A Chicago book that holds special meaning to me
The word “family” conjures up for me several positions – constructive as well as harmful.
A Raisin in the Sun is about family, and it’s about dreams. It’s about the Younger Family and how a boat-load of money that lands in their laps make each family member of five dream differently. The Patriarch of the Younger family died and left a $10,000 life insurance policy, and each family member has a different vision for the use of the money. Mama has a dream of buying a house. No one else seems to share this dream; however, news, in the form of racism, brings all the family members together.
I loved this story because I, too, grew up on Chicago’s southside.

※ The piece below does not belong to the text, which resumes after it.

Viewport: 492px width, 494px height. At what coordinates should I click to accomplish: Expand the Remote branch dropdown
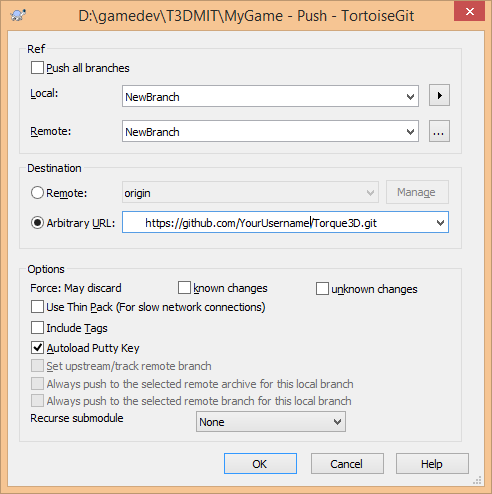tap(410, 132)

I remember when Dr. Martin Luther King, Jr. walked through the all-white neighborhood of Marquette Park with several thousand others to clarify fair housing. He had a dream.
My grandmother use to say, “more money only makes more of who you really are.”
I remember when I started as a writer, and the naysayers said, “It’s hard work, nobody’s going to read your stuff, stop dreaming and get a real job.” A Raisin in the Sun is about dreams deferred, but I took it as a message to work my dream and not bow to those who were afraid of courage and perseverance.
I loved when Walter Lee revived his self-worth after telling the white representative from the Homeowners Association that his family would not take the money they offered to move elsewhere. Courage makes you stand up straight.